**Information:**
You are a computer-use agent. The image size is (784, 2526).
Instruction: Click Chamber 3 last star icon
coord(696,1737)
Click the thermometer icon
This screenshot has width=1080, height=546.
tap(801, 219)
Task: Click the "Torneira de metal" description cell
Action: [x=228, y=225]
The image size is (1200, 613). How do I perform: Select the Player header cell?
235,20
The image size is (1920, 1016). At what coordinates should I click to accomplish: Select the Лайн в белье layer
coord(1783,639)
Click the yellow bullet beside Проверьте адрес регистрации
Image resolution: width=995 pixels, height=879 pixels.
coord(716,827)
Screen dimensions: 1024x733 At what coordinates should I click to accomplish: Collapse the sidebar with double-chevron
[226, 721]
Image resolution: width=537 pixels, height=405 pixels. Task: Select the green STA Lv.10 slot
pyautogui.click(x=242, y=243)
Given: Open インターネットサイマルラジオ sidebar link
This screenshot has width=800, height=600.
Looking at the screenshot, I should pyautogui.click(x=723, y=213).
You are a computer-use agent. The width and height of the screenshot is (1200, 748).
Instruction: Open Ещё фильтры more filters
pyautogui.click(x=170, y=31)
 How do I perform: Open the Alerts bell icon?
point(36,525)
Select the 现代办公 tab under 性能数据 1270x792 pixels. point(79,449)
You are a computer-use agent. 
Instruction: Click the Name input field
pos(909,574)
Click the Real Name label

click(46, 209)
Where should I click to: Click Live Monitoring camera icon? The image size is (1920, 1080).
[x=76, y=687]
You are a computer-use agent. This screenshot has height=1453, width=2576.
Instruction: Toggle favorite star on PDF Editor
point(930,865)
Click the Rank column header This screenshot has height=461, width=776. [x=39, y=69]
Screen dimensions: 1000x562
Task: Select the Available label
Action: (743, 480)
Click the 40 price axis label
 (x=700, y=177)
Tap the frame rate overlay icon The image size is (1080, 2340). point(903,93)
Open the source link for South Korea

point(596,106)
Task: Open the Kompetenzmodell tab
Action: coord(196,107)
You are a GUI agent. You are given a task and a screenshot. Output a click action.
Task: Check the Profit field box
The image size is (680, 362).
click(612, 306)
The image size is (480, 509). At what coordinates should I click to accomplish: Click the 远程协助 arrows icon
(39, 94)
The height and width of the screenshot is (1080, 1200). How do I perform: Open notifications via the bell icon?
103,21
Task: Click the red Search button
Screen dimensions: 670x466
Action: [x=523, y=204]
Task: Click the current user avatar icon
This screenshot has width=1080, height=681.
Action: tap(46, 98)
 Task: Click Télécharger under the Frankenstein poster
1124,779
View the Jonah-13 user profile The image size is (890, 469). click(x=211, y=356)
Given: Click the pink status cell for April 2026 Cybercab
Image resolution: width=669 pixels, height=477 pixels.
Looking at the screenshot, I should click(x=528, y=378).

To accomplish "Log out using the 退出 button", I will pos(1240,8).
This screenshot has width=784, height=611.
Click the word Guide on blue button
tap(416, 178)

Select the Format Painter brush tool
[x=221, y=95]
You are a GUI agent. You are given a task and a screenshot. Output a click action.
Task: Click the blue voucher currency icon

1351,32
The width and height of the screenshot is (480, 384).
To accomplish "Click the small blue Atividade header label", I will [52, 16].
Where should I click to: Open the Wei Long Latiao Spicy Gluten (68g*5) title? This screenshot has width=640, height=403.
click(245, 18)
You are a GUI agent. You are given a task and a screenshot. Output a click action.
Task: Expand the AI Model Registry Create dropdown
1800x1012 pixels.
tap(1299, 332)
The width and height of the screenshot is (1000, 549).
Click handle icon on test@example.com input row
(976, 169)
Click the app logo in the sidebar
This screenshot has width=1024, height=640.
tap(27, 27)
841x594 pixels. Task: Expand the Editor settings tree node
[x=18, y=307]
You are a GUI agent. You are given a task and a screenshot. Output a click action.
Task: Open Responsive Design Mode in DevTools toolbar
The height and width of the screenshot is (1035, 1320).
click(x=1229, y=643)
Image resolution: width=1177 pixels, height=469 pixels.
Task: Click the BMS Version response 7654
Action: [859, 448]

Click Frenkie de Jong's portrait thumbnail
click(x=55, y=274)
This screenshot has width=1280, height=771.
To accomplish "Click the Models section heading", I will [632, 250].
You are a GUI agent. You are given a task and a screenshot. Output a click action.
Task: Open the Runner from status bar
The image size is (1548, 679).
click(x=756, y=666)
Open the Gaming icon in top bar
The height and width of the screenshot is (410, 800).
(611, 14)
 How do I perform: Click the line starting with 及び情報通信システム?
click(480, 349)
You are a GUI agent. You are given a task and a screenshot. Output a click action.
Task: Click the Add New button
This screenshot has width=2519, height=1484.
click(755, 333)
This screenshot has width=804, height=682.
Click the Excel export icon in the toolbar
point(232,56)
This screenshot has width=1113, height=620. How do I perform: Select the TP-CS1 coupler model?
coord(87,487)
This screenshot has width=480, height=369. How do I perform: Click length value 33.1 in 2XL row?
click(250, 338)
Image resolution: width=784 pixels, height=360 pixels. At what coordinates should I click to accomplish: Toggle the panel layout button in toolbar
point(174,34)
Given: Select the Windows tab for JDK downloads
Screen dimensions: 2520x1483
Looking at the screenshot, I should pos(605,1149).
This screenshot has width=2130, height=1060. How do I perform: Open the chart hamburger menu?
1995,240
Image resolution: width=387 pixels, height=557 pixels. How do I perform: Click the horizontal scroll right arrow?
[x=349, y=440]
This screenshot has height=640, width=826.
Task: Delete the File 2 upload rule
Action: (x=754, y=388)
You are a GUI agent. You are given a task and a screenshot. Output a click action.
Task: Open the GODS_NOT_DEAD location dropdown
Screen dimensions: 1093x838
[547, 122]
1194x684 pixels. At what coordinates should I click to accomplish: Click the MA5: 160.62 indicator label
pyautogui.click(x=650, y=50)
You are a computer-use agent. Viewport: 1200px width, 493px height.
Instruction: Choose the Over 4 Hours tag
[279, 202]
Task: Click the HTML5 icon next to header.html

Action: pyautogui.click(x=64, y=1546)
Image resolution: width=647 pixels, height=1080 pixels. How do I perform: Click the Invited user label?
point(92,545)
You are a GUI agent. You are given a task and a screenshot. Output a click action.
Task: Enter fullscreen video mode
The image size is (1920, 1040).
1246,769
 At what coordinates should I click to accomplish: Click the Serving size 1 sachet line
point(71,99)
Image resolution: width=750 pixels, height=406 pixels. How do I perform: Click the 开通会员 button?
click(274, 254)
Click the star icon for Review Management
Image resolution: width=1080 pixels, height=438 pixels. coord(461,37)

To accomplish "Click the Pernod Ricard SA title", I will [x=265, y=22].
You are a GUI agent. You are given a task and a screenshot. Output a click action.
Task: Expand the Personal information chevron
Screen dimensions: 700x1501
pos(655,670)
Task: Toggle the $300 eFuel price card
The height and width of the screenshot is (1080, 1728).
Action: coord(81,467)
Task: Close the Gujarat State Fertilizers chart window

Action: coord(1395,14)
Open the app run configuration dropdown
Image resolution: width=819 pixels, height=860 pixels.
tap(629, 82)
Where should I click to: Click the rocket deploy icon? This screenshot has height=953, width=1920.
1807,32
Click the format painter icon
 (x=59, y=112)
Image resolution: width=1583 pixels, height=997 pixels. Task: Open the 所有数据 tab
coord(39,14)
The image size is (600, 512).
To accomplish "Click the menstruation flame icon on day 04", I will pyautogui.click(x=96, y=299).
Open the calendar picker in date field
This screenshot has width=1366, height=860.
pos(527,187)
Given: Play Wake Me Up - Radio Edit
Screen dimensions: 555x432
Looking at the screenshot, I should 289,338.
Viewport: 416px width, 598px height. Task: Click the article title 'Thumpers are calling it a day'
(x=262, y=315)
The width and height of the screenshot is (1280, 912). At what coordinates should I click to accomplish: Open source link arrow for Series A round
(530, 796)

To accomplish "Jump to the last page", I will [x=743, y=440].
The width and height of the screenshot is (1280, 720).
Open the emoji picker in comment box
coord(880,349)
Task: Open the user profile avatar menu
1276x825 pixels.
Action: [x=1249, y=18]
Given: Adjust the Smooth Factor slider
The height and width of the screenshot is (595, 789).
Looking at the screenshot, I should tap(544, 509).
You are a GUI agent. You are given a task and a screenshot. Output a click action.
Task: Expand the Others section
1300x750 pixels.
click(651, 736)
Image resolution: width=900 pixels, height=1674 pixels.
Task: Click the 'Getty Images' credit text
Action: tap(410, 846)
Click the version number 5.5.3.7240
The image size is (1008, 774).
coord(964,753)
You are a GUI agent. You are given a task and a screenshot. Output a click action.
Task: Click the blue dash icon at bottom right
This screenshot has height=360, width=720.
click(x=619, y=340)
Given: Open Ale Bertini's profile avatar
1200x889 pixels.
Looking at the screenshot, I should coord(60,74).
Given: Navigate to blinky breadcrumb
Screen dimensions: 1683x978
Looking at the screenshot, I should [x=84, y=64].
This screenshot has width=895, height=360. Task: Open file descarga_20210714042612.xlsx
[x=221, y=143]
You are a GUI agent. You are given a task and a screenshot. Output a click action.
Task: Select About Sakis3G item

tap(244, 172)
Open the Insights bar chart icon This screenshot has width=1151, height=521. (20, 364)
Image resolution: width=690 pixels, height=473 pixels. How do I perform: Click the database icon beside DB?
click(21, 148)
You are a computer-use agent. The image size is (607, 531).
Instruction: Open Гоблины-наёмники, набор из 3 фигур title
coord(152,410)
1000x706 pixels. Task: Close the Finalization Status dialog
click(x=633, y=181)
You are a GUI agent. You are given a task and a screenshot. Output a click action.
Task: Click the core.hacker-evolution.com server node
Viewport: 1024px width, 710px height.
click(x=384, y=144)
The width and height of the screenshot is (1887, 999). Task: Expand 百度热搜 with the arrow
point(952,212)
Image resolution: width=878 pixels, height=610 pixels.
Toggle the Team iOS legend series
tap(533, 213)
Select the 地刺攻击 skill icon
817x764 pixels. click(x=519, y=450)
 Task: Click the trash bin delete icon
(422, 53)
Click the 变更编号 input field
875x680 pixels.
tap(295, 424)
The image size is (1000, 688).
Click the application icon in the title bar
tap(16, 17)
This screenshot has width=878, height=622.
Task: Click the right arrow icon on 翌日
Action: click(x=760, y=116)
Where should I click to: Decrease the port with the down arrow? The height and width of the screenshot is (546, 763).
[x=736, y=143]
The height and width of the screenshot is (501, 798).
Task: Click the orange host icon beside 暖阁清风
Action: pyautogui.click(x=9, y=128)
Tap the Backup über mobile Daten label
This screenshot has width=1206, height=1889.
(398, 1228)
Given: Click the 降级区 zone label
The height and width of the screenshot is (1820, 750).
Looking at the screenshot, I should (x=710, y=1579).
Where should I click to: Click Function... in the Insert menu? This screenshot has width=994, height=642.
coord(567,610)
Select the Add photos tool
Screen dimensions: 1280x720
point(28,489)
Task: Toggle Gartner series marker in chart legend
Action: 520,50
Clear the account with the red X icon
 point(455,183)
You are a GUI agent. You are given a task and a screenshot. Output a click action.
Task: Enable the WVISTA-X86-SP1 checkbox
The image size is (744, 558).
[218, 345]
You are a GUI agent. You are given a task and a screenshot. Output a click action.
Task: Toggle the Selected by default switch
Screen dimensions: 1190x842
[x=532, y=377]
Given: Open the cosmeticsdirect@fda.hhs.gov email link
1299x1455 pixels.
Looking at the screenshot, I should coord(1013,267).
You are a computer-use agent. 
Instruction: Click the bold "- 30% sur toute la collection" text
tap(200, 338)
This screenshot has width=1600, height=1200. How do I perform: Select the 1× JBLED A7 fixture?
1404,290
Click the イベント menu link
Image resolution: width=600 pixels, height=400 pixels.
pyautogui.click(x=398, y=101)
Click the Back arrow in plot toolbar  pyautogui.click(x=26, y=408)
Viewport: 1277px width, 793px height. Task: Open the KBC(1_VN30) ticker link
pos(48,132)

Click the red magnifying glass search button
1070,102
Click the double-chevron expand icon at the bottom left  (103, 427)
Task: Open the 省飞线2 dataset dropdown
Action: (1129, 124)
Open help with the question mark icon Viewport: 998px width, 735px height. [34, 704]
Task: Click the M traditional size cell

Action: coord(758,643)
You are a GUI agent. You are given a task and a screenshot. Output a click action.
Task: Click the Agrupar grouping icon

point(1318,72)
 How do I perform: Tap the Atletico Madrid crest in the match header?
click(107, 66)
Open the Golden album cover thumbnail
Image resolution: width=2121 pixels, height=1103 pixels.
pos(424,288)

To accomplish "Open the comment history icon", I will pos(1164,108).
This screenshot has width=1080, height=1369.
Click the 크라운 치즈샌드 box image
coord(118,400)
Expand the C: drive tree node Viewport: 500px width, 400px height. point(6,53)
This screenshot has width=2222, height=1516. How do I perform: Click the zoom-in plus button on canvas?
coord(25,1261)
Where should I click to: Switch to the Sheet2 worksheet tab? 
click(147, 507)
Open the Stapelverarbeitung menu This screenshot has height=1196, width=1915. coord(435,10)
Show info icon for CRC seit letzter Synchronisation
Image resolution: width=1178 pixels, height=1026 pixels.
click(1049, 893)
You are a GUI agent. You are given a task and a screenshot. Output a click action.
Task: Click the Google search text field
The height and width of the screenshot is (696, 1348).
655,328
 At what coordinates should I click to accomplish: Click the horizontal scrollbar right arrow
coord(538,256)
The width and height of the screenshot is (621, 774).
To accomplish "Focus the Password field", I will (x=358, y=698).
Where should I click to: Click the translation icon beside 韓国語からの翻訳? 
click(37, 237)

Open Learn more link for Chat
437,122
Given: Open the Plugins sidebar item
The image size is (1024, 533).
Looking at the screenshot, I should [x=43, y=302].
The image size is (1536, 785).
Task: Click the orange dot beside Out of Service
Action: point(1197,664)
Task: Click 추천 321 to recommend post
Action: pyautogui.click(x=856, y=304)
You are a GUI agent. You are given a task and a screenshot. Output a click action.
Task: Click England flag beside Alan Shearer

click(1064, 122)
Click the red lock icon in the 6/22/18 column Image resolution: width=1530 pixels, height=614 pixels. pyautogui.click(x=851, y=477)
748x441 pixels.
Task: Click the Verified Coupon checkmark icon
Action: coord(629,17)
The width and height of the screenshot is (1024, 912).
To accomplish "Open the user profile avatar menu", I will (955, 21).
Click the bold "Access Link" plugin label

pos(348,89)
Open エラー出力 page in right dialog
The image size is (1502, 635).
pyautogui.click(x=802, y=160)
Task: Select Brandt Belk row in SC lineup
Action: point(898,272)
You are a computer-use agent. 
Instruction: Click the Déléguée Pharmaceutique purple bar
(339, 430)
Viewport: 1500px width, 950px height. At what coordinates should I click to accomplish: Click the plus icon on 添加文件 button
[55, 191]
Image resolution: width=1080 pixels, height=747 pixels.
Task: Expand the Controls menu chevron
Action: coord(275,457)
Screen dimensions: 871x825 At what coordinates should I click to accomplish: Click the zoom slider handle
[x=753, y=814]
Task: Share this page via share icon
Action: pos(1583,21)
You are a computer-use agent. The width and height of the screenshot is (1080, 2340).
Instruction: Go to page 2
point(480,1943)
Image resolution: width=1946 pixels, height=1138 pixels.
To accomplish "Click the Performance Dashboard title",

**Task item:** Only lines that hold the string "computer" belong in the answer, so copy every one of them from the records.

**Solution below:**
You are a computer-use agent. The image size is (784, 2526).
You are a computer-use agent. The width and height of the screenshot is (1200, 748).
You are a computer-use agent. 
You are a computer-use agent. This screenshot has height=1453, width=2576.
You are a computer-use agent. Viewport: 1200px width, 493px height.
You are a computer-use agent. The image size is (607, 531).
You are a computer-use agent. 
You are a computer-use agent. 
You are a computer-use agent. The width and height of the screenshot is (1080, 2340).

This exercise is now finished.